Extreme wilderness trout

Loch Sianascaig extreme wilderness beach.

 Next morning was once again still and sunny(even though it was raining and windy yesterday!?!??).Poetic license. My alarm call at about 3.30 was this time a Golden Plover whose chicks were bumbling about in the heather by my car. I took a paddle round the Summer isles and was pursued by a horde of seals.

Sheepish seal

 Just one more picture to give you a taste of this attractive part of the Highlands:
Across the Summer Isles to Stack Polly…..that’s my kayak on the beach
 
Solo paddling over, my next rendezvous was with a motley crew of paddlers for the seventy mile descent of the River Spey. Sorely tempted , but resisted, a bit of Rapala-ing. Watched this chap reel in a hefty salmon, however.

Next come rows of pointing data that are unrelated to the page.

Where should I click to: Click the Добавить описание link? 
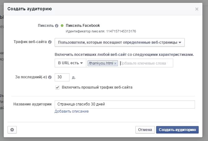point(71,111)
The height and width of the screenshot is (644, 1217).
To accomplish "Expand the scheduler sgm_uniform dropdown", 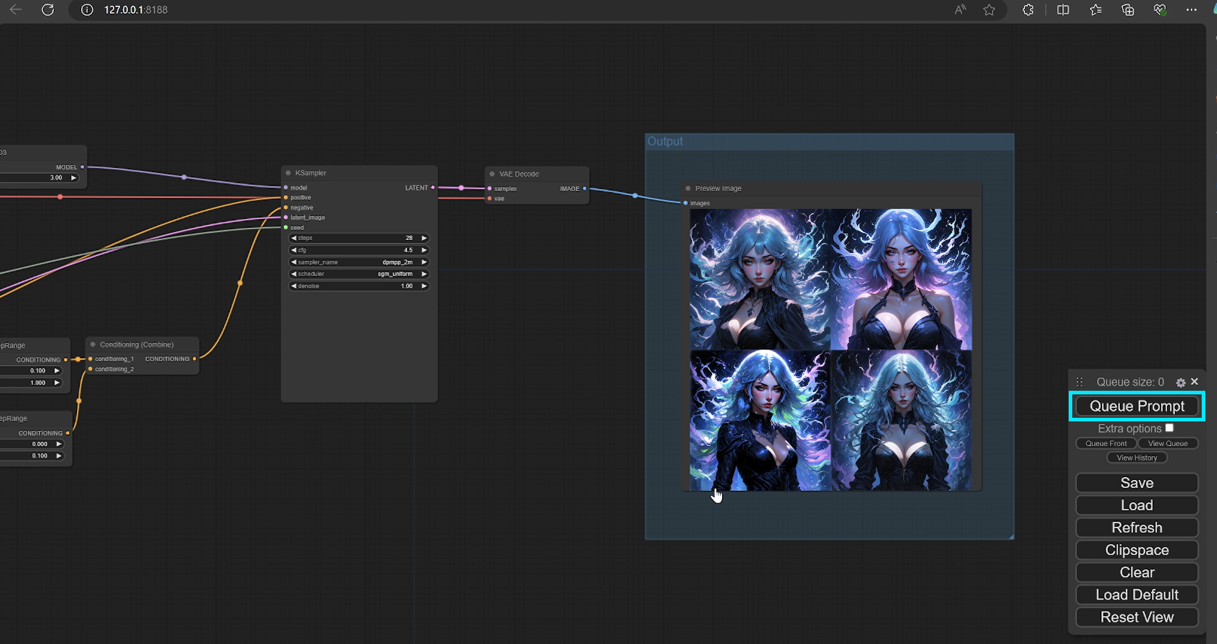I will (357, 273).
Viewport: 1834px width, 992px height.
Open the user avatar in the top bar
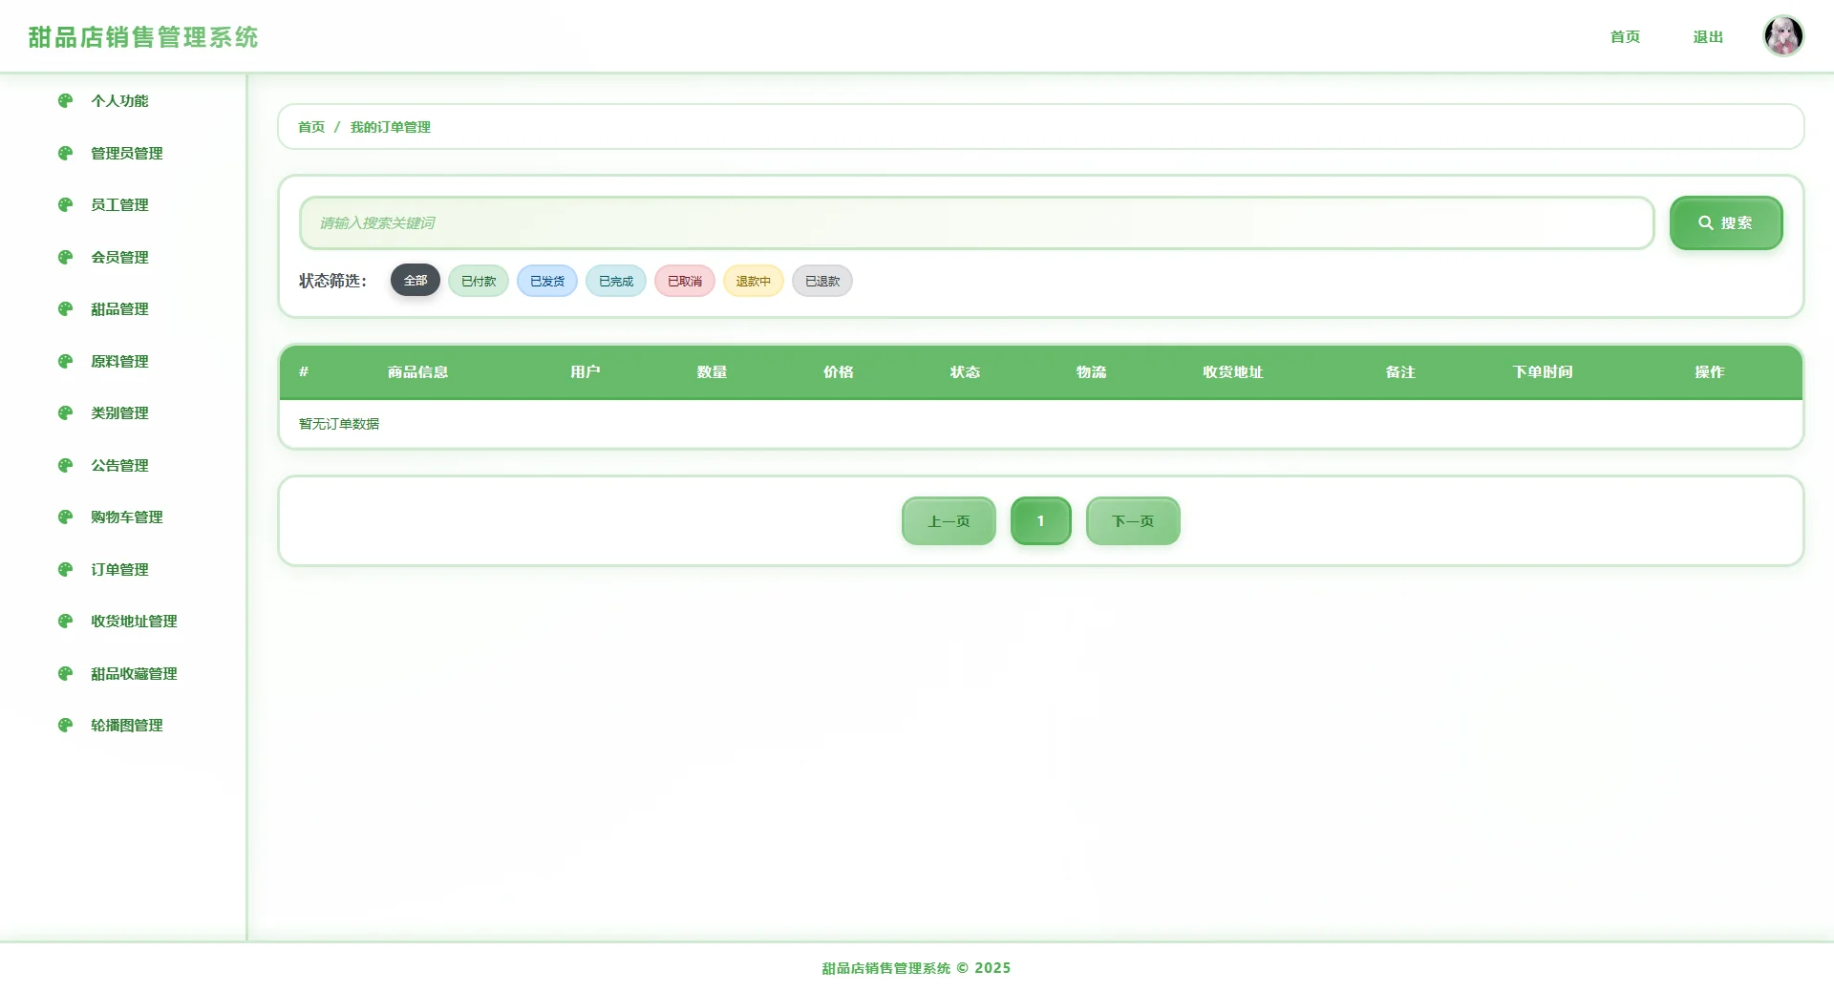[x=1782, y=36]
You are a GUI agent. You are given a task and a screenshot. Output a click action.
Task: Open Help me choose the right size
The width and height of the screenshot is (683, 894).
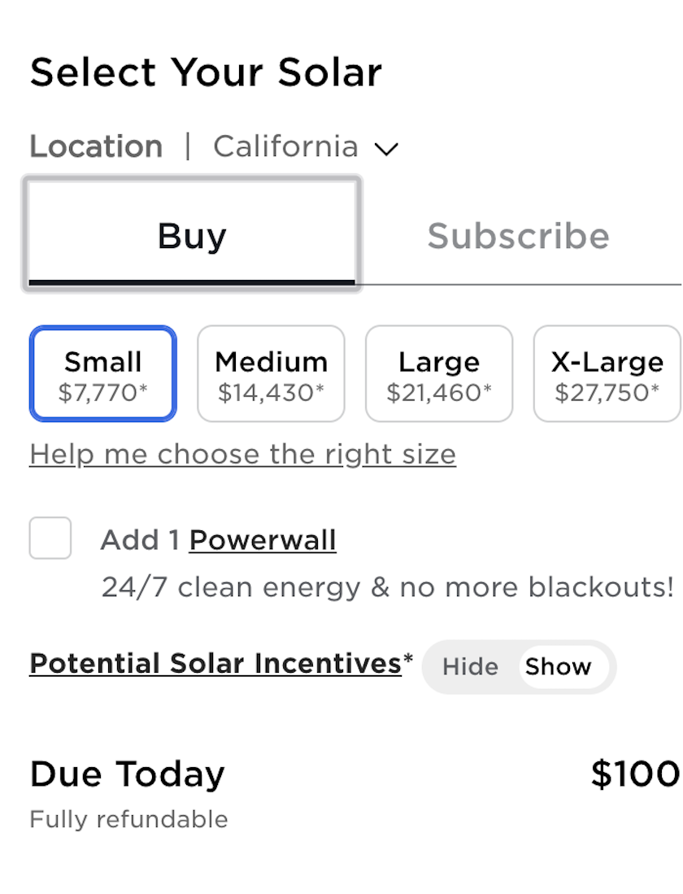coord(243,455)
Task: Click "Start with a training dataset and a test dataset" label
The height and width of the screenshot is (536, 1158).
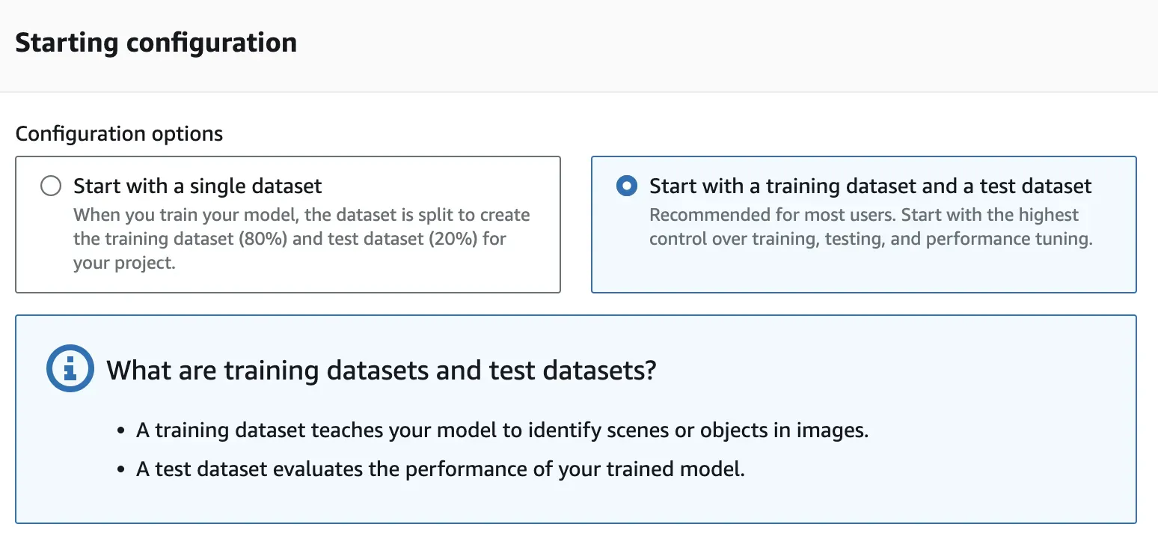Action: pos(870,186)
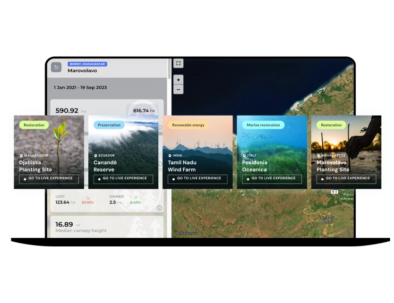Go to Posidonia Oceanica live experience
Viewport: 394px width, 303px height.
point(272,179)
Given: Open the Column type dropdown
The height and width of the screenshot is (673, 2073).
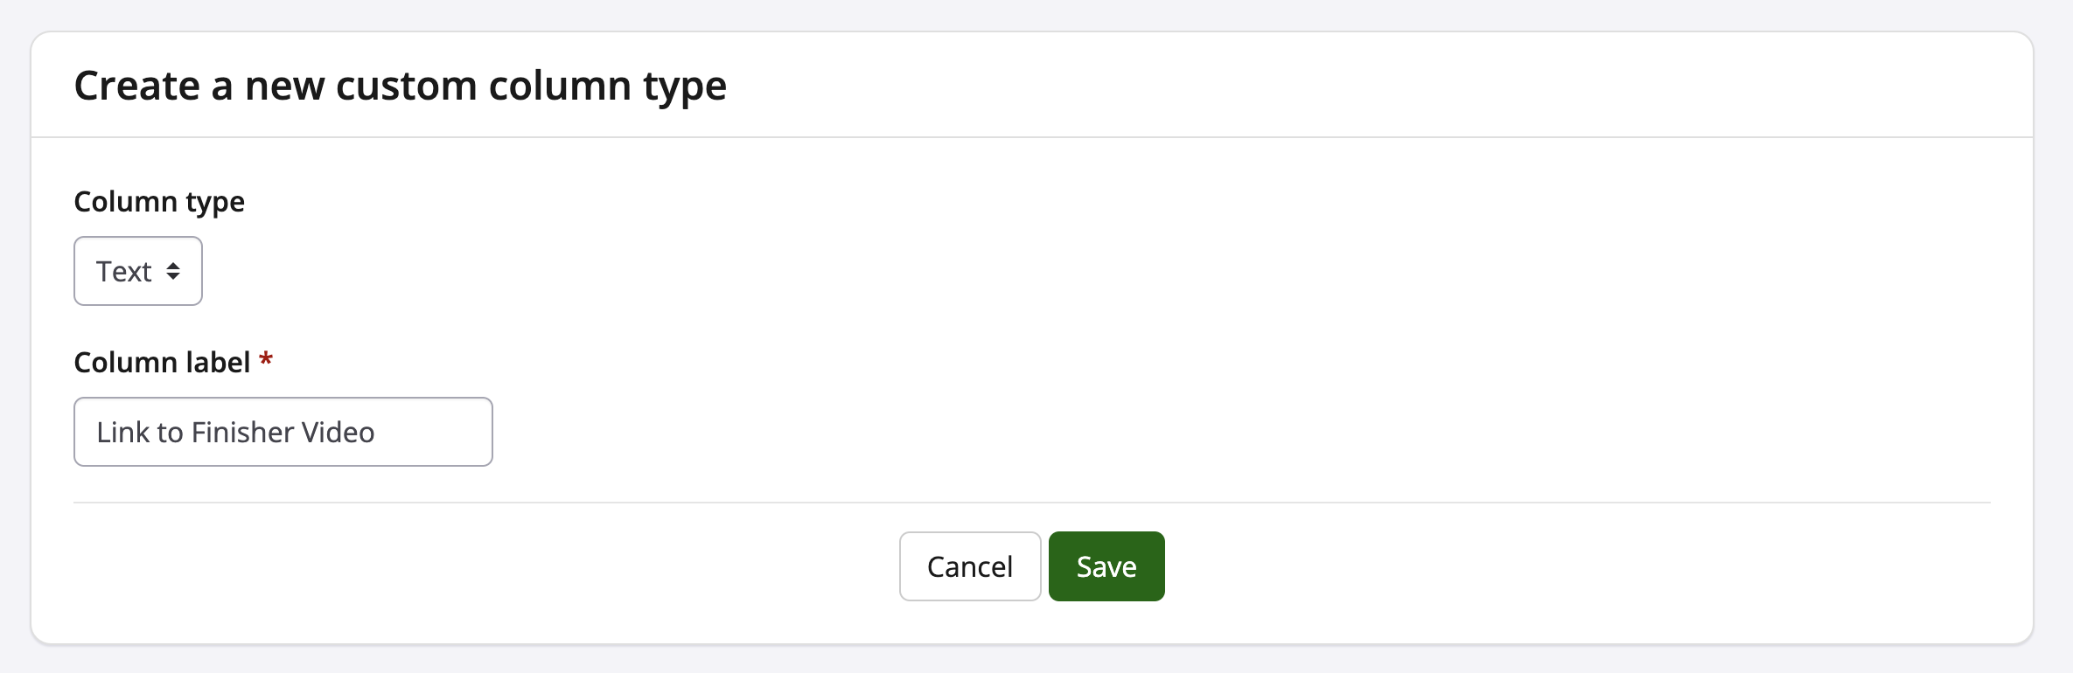Looking at the screenshot, I should [138, 271].
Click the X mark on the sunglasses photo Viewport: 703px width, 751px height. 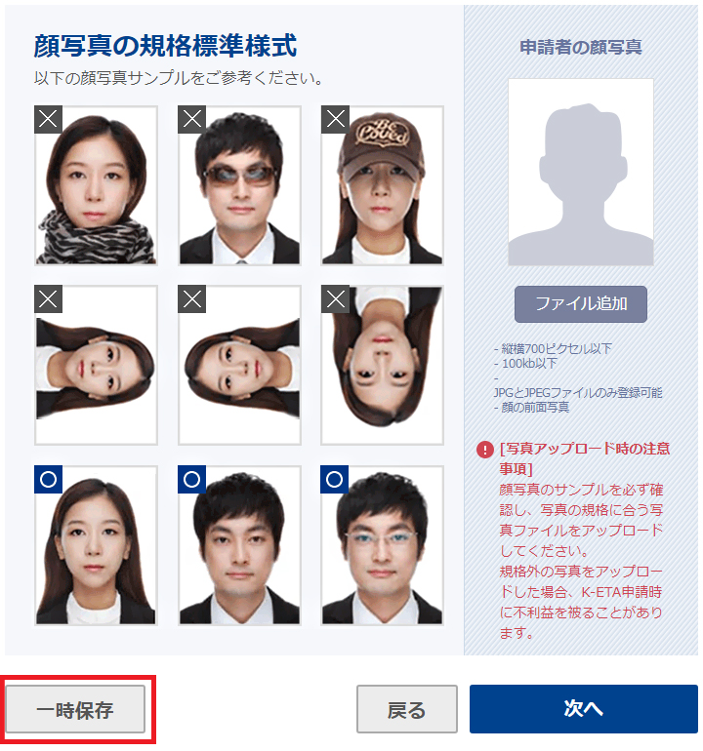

Salmon caught in the conventional manner

Motley Spey Descent team: The Incredible Hulk, Catweazle,Pyro-kid,Dork the Orc (that's me),The Thinker,The Incredible Bulk, Smiler

 
 What a fantastic week. Scotland is hard to beat if the weather holds. Fishing could have been better but I wasn’t trying very hard ( I fed my Devon mackerel I had brought with me as smelly bait to the Bonxies and they downed them whole), but the wildlife is worldclass……

Red Squirrel

I feel I have lived up to the ’Wilderness’ tag on the side of my kayak over the last week. Good thing I don’t own a Prowler.